**Exercise goal**
What is needed is an exact transcription of the line with "The width and height of the screenshot is (1199, 664)." and all the lines that follow it in the entries below; add nothing else.

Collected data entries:

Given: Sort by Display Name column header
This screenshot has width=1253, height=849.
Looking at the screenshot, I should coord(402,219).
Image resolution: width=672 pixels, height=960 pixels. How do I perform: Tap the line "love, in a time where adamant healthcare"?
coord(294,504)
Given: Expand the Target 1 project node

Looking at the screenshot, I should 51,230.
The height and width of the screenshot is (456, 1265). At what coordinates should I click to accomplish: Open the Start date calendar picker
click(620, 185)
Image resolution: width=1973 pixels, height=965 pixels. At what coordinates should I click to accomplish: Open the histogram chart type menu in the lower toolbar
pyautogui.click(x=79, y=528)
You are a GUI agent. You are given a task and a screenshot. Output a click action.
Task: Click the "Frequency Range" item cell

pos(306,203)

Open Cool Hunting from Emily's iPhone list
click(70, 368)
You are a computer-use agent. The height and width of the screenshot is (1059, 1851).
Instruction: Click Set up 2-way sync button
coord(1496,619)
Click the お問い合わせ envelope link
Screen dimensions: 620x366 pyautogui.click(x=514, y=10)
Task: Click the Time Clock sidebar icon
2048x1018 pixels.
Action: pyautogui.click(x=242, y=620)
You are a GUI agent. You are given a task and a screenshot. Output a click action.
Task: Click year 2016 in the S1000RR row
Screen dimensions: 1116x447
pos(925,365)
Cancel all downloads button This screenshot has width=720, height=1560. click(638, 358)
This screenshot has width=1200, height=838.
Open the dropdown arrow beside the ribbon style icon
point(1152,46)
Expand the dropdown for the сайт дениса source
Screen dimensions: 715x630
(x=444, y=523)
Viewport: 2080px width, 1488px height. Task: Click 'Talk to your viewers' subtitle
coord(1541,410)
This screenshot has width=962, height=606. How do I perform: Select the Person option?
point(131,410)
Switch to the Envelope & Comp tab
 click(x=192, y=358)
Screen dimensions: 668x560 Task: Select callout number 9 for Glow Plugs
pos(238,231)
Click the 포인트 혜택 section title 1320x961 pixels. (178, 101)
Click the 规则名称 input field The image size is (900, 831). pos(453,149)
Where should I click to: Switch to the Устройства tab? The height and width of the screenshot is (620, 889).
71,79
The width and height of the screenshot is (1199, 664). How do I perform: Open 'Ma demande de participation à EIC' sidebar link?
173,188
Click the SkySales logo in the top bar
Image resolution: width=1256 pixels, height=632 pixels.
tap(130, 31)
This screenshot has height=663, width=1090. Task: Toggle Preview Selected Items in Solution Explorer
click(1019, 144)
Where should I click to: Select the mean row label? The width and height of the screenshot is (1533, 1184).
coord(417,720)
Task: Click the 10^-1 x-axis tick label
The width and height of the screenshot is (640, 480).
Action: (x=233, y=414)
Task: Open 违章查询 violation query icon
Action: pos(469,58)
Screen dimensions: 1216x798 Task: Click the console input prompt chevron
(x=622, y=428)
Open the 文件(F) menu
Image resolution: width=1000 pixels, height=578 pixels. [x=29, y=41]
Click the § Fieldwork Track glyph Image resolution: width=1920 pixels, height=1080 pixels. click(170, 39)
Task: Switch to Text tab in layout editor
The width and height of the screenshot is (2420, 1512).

**Solution to this task**
The width and height of the screenshot is (1199, 664). How do I perform: Open 'Ma demande de participation à EIC' sidebar link?
173,188
Click the SkySales logo in the top bar
Image resolution: width=1256 pixels, height=632 pixels.
tap(130, 31)
This screenshot has height=663, width=1090. Task: Toggle Preview Selected Items in Solution Explorer
click(1019, 144)
Where should I click to: Select the mean row label? The width and height of the screenshot is (1533, 1184).
coord(417,720)
Task: Click the 10^-1 x-axis tick label
The width and height of the screenshot is (640, 480).
Action: (x=233, y=414)
Task: Open 违章查询 violation query icon
Action: pos(469,58)
Screen dimensions: 1216x798 Task: Click the console input prompt chevron
(x=622, y=428)
Open the 文件(F) menu
Image resolution: width=1000 pixels, height=578 pixels. [x=29, y=41]
Click the § Fieldwork Track glyph Image resolution: width=1920 pixels, height=1080 pixels. click(170, 39)
Task: Switch to Text tab in layout editor
The width and height of the screenshot is (2420, 1512).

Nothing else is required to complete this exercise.